In the second installment of a two part series, Elaine Maslin takes a look at what all the clamor about standardization is, what the industry is planning to do about it and what the results have been to date.
Image from DNV GL.
Standardization has for some time become a buzz word in the industry – in the North Sea, especially Norway, at least. Last week we looked at some of the reasons for that – the increasing costs, long lead times and concern about reliability, as well as the more recent low oil price environment, which has brought added impetus to the push to standardize.
It’s not all been talk. Norway-based international certification body and classification society DNV GL has been leading a number of standardization projects.
A recently completed Subsea forging JIP is one of 5-6 JIPs being undertaken at DNV GL around subsea standardization. The project aimed to standardize steel forgings – the building blocks of subsea components – which are usually tailored to meet specific requirements, resulting in longer than necessary delivery times. The JIP involved 21 companies, from steel manufacturers to subsea contractors and oil and gas companies. The result was a Recommended Practice containing requirements for qualification, manufacturing and testing, all complementing existing industry codes for subsea equipment.
DNV GL is also working on a subsea documentation standardization JIP. Jarl Magnusson, JIP Project Manager, DNV GL, told OE that a typical subsea project can involve more than 10,000 documents (with up to 80,000 in a complex project) over a life cycle of 30 years.
Since Macondo, documentation requirements have increased, he says. The JIP was initiated in 2013, by Norske Olje og Gass, which said: "The preparation and provision of client documentation can be a significant element of overall project cost. The major cost driver is the lack of standardization of the industry approach to documentation." Giving an example, Magnusson says a supplier has said, on a piping project, 92% of the project cost related to documentation.
“Through the standardized subsea documentation JIP, it is hoped a 30% cost saving could be made, across three phases of the JIP project,” Magnusson says. “Phase one will aim to make documentation more predictable. In 2015, the goal is to reduce the amount of documentation and to enable the contractors to become the hub for documentation. The ambition for phase three is to show you can share information between operators, contractors and suppliers and to make the process more efficient.”
Image from DNV GL.
At the start of the project, 200 different document types were identified. So far that's now been reduced to about 46, Magnusson says. A draft recommended practice will be published in 2015 with formal recommended practice publication expected in 2016.
Norway-based operator Statoil, which has been a leading proponent of standardization efforts, is also putting its money where its mouth is. At its behest, the Norway based umbilicals unit of France’s Nexans has already developed, produced and deployed standardized umbilicals. The contract, part of Statoil’s “fast track” development program, was signed in 2012 and the first of four standard umbilicals was installed at the Oseberg Delta field in the Norwegian North Sea in summer 2014. The aim, according to Nexans, was to standardize technical and administrative procedures so save time, cost and materials across all four projects.
Statoil also has two Subsea power JIPs underway and it is due to launch a subsea processing JIP, says Rune Mode Ramberg, chief engineering subsea technology and operations, Statoil, told OE. The firm also recently completed a project to create a completion and work over system, now based on one rig, able to operate on multiple vendor subsea Xmas trees across multiple, instead of having to stock a number for each field and for each type of tree within those fields. For Statoil, which has 538 subsea wells on the Norwegian Continental Shelf, this could bring big savings – estimated at NOK4 billion ($534 million) over 5-10 years by Statoil.

__Source material__:
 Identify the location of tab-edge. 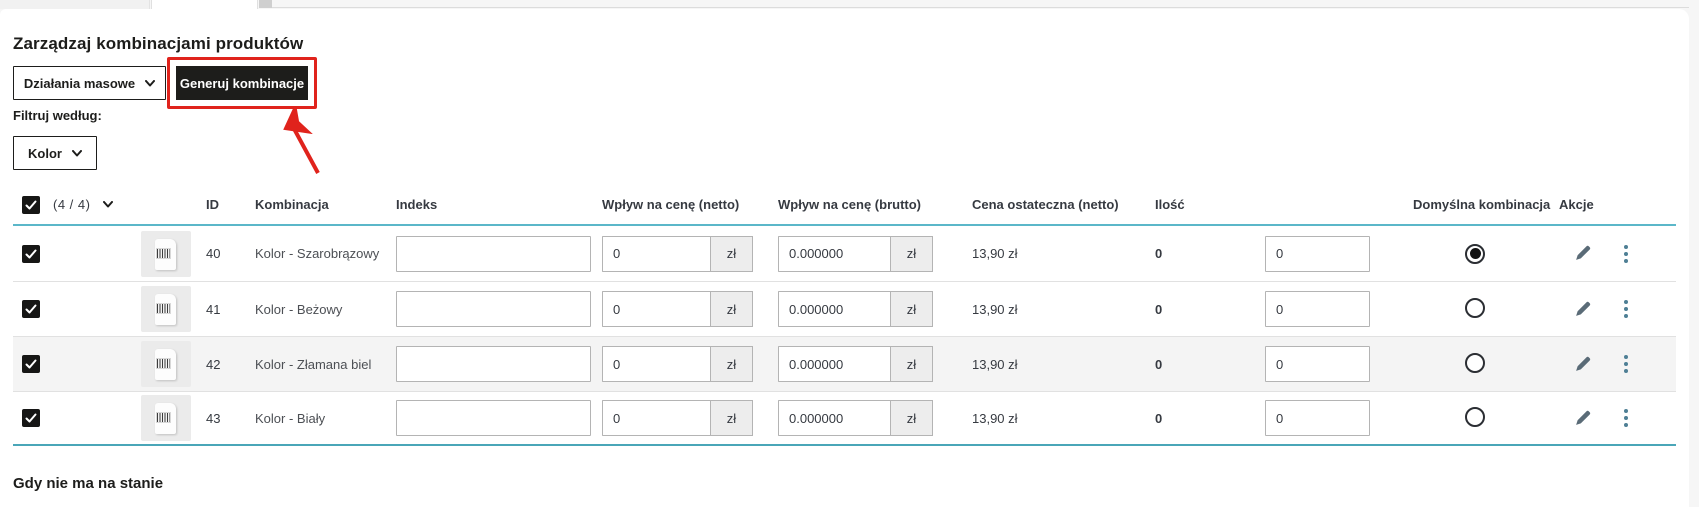
(266, 4).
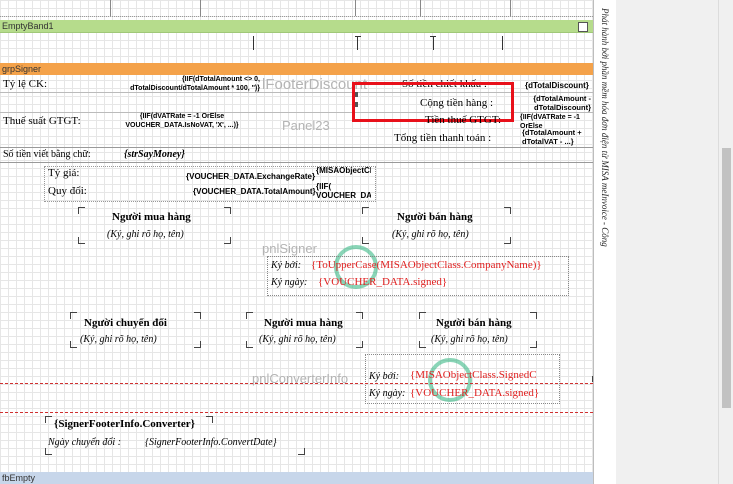  I want to click on discount-amount-expr: {dTotalDiscount}, so click(557, 86).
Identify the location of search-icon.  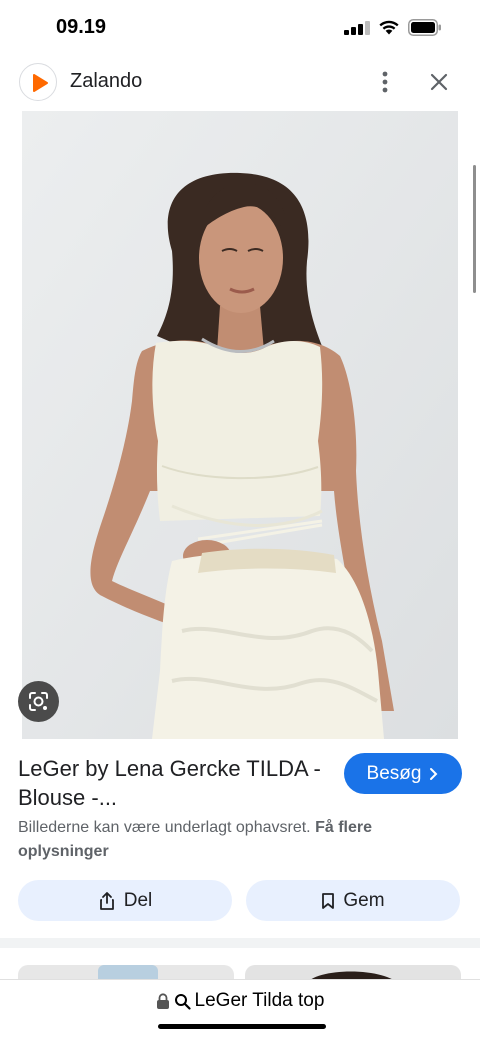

__What is expected__: Please continue the article on subsea standardization in the North Sea, starting right after its last sentence.

__Answer for this exercise__:
Statoil is going further. Ramberg says: "At Statoil we have said we are putting our subsea solutions standards on the table. We are also taking a bare bone ethos. We need to question if we need any added functionality. Every added item should have its own business case. That is where we are going with strict compliance, you don't need to design the envelope every time.”
The ethos is also transferring to full field development projects. Harald Eliassen, Tanzania Offshore Project Director for Statoil, told Subsea Valley that Statoil’s subsea to shore development of the 22 Tcf of gas found to date in Tanzania’s offshore Block 2 would be based on already proven equipment and technologies as far as is feasibly possible. “We don’t want to go into any technology development programs or technology qualification programs that we don’t absolutely have to do,” he says. (Read more about Tanzania’s Block 2 development plans in June’s OE.)
This type of approach pays off, says Kristin Faerovik, Managing Director, Lundin Norway. She told Subsea Valley that Lundin's success around project execution has been through putting contractors in control and minimizing the standards and requirements - "by not having a cook book of requirements." A slide she presented said: "Reduce use of company and project requirements. Robust contractor specifications early and no change orders.” This approach meant that on its Malaysian FPSO project, Bertam, it went from development plan approval to first oil in 18 months,” she said.
Image from Statoil.
But, despite the progress, not enough has been done yet, says Michael Sequeira, principal consultant, deepwater practice lead, OTM Consulting told the Subsea Valley conference, told the Subsea Valley conference in Oslo in April. "The hard truth is that it holds no value until it is adopted and used by everyone,” he says. “It is also political - individual companies don't want a standard because it goes against their particular product."
That more hasn't been done sooner is perhaps a reflection of the conservative nature of the industry, perhaps also skepticism, Anders Husby, Head of Department for Well, Subsea and Risers, DNV GL, told OE "Everyone wants a standard and are reluctant to give up their own standard. For the suppliers it is easy to claim it is the operators but also the supplier wants to standardize his equipment and to supply it to all operators."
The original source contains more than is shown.